What is Eczema?
Eczema, scientifically known as Atopic dermatitis, is a skin condition. Generally found in children, it makes the skin itchy and red. Although no cure has been discovered, there is a wide variety of treatments available such as cream that prevents outbreaks and relieves the itchiness. Avoiding harsh chemicals, applying eczema cream often, and moisturizing will all help to reduce and treat your eczema.
What are the Symptoms of Eczema?
Eczema symptoms include:
- Itchy and dry skin
- Brown to reddish patches, occurring on the eyelids, upper chest, neck, wrists, ankles, feet, hands, and in the creases of knees and elbows
- Bumps that may release fluid if scratched
- Scaly, cracked, or thickened skin
- Swollen, sensitive, or raw skin due to scratching
- In babies, the scalp and face are the predominant places to look
What are the Causes of Eczema?
Eczema is not contagious and therefore not spread between people. Rather, it is a gene variation or the result of an allergy (environment factors). Unfortunately, eczema can spread around the body if not properly treated.
When to see a Doctor?
- Eczema starts to interrupt daily activities
- Home treatment does not work
- Infected skin: yellow scabs, pus or red streaks
- Is so uncomfortable that the condition is affecting sleep and daily activities
Professional Medical Help: Get professional medical help immediately if your child has a fever and what appears to be infected eczema.

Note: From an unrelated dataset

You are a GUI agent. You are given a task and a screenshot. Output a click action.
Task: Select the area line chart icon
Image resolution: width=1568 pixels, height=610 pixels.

Lifestyle Changes to Prevent Eczema
- Replenish your skin with lotion twice per day
- Try to identify and avoid triggers that worsen the condition
- Take shorter showers or baths
- Take a diluted bleach bath no more than twice a week
- Use gentle and light soaps
- Dry off carefully
- Avoid the following foods: Refined sugar, fried food, salty or spicy food, meat, processed food, yeast heavy, acidic fruits, tomatoes, and dairy products.